I had a few house guests this past weekend and one of them locked her keys in the car. Being that it was Labor Day, I wasn’t sure what kind of response we would get from locksmith companies. First thing I Googled was “cheap car locksmith in Austin, TX”. The first company in the sponsored link area had a headline of “$15 locksmith service” This sounded too good to be true, but what the heck... I couldn’t pass it up even if there was a catch in the deal.

Once on the company’s website, they had a large promotion for 15% off if I contacted them through the form on their site. I thought, OK, I’ll play this game for a bit. I filled out the form, left a phone number, email, and explained the issue.
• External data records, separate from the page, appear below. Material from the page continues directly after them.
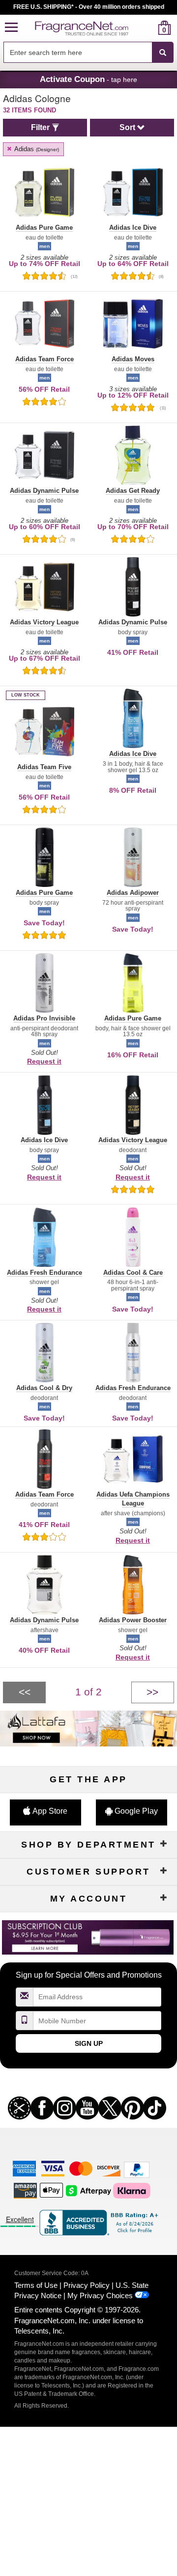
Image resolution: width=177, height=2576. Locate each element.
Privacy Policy (86, 2285)
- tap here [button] (88, 79)
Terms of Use (36, 2285)
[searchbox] (77, 52)
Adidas (36, 149)
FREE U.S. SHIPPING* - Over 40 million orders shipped (88, 6)
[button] (11, 28)
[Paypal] (136, 2169)
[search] (148, 27)
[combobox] (88, 52)
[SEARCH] (163, 52)
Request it (44, 1061)
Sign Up (89, 2043)
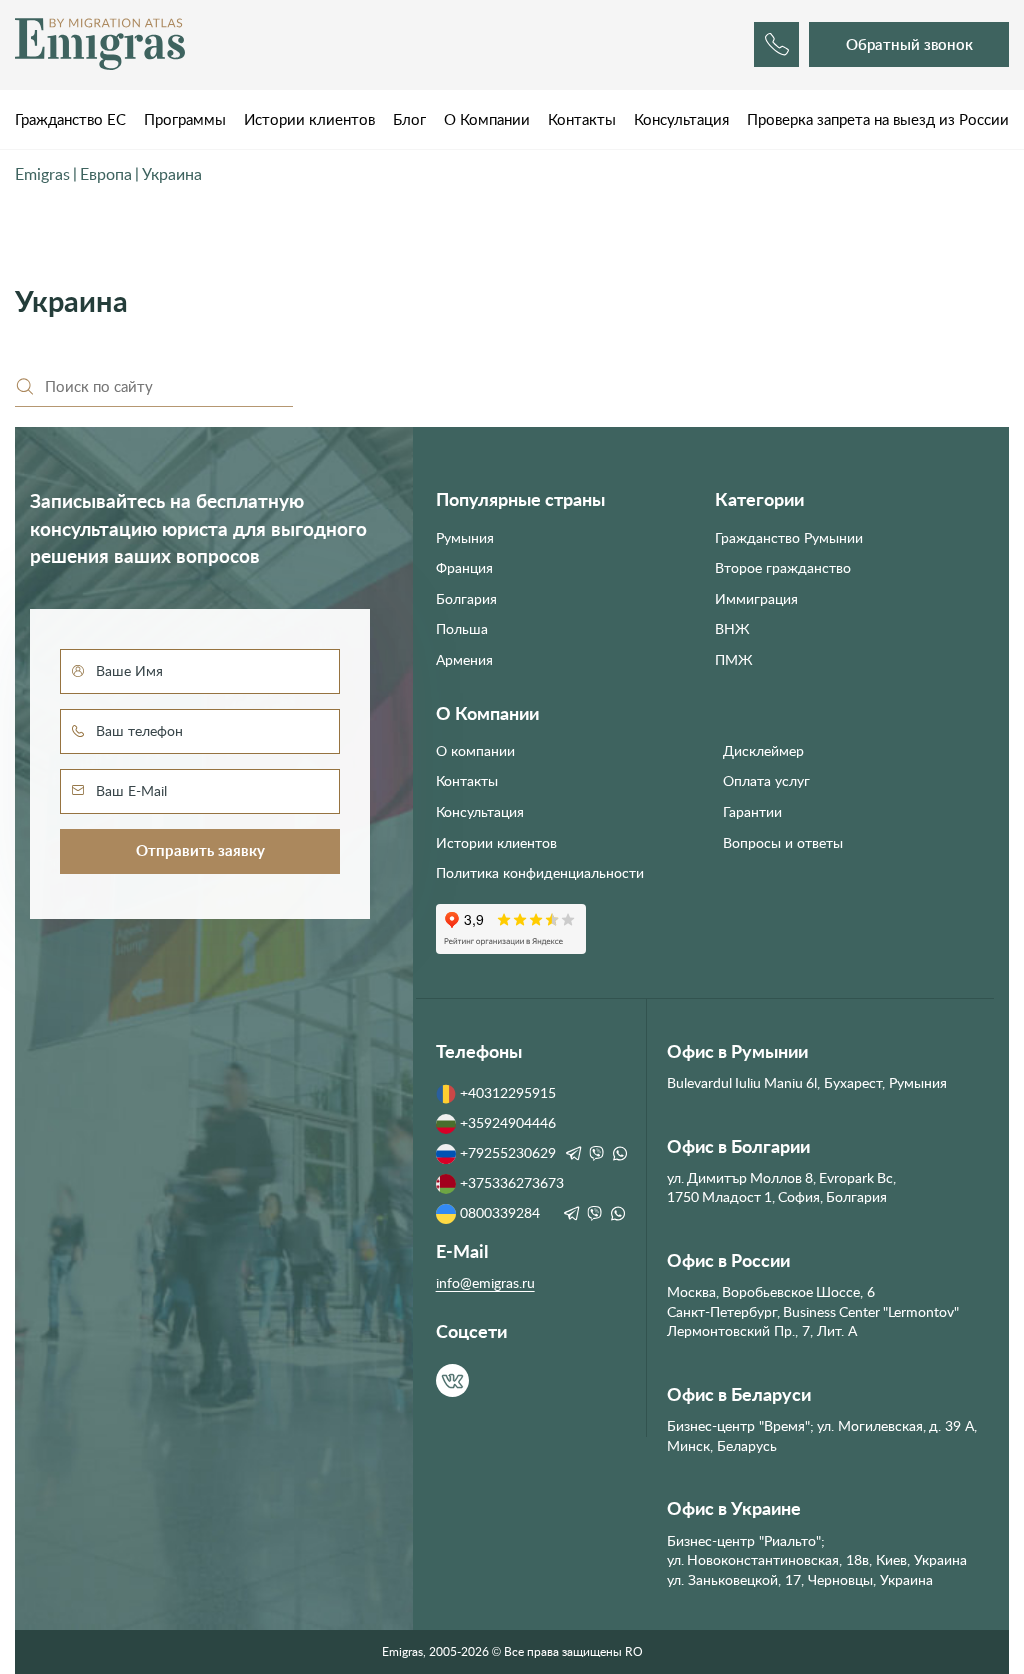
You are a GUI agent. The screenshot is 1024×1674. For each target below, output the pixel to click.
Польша (462, 629)
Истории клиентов (309, 119)
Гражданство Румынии (789, 538)
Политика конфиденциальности (540, 873)
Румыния (465, 538)
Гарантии (752, 812)
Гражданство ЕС (70, 119)
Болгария (466, 599)
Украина (172, 174)
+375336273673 (512, 1183)
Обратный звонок (909, 44)
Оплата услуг (766, 781)
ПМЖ (734, 660)
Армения (464, 660)
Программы (185, 119)
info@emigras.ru (485, 1283)
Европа (106, 174)
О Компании (487, 119)
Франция (464, 568)
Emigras (42, 174)
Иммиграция (756, 599)
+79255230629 (508, 1153)
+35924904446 (508, 1123)
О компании (475, 751)
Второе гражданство (783, 568)
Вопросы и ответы (783, 843)
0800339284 (500, 1213)
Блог (409, 119)
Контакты (582, 119)
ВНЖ (732, 629)
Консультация (681, 119)
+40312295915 (508, 1093)
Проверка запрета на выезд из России (878, 119)
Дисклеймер (763, 751)
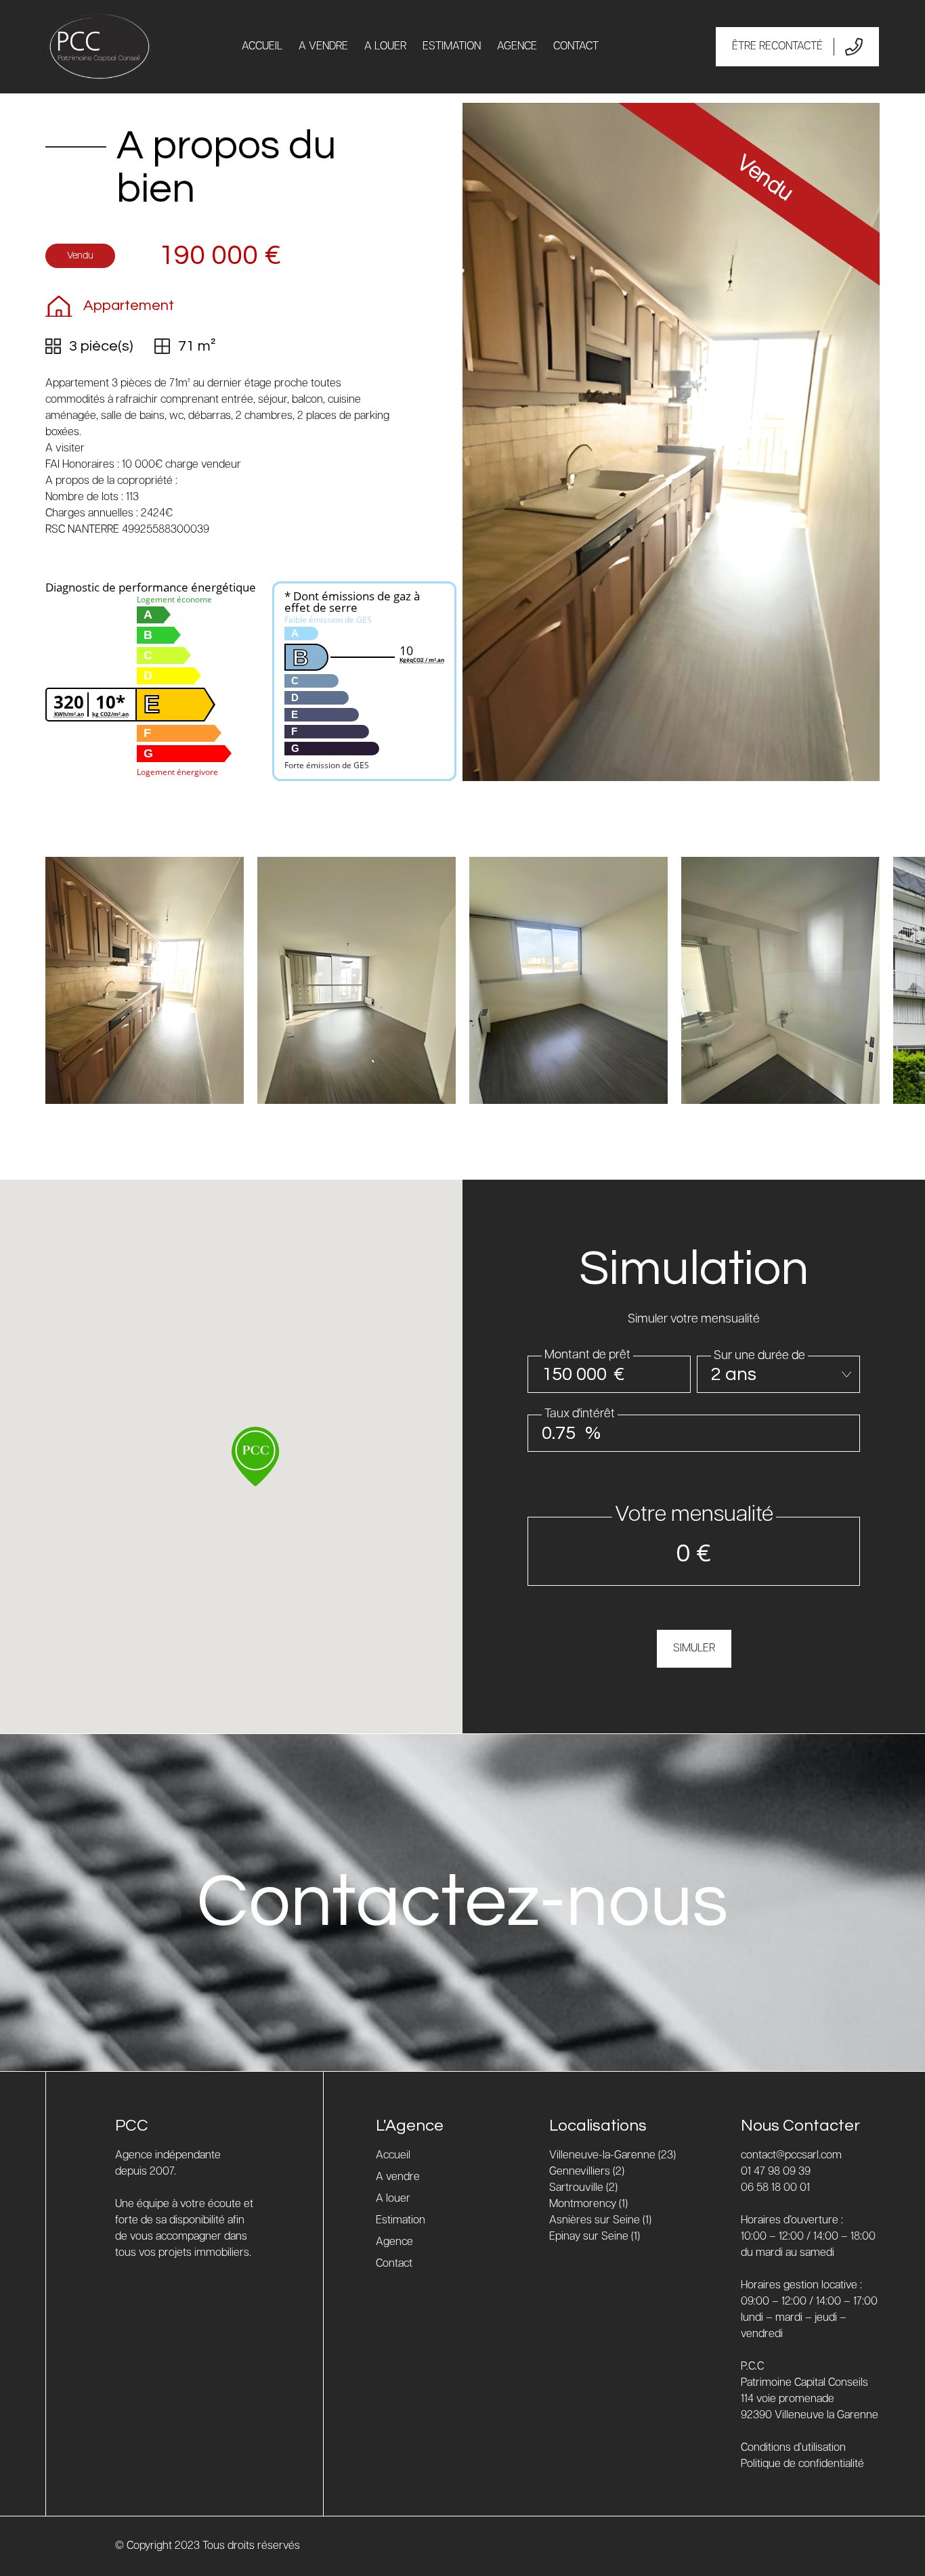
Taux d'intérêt (579, 1414)
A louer (385, 46)
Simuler (694, 1648)
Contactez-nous (462, 1902)
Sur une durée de (759, 1356)
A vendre (323, 46)
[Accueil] (99, 47)
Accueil (262, 46)
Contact (576, 46)
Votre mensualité (694, 1515)
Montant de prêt (587, 1355)
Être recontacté (777, 46)
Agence (517, 46)
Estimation (452, 46)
Now we wait. 5 minutes. 10 minutes. 20 minutes go by.

No call or even an autoresponder email. I found this very strange. Working with Customer Relationship Management (CRM) systems and marketing its value to other businesses, I thought - surely they have a backend system in place to support their desire to have service requests come through the website. But there was nothing!

I already had drawn out in my mind the architecture of what the process should look like:

  1. The person fills out the form on the website.
  2. Information pushes through as a lead in the CRM system.
  3. Autoresponder email and text message are sent to the contact info provided on the form to instantly let the person know they’ve been heard. This keeps people like me from moving down the list of search results in Google and onto the next “$15 locksmith service” headline that catches my eye.
  4. CRM system notifies service man scheduled to be on call that day and is closest to the person’s location. This notification is an email, text message, or text-to-speech message in an automated phone call to ensure the serviceman is reached on holiday weekends such as Labor Day.
  5. Serviceman knows someone is waiting and they can immediately call them and get on their way.

Estimated time from form completion to service man’s call=1 minute.

If I had been called back within a minute I wouldn’t have cared what the cost was. I would have been happy with the quick response and felt that they really wanted my business.

In actuality, they didn’t have a process in place. I ended up calling another company. I could have just called them, but the principle of it didn’t sit well with me.

The point of my rant is this - there are too many other companies doing the same thing out there to have a slow response time and lack customer service. No matter what your company’s process is to win business - just make sure you have one that works technically and not in theory.

It’s been three days since I contacted the company through its website. No response yet.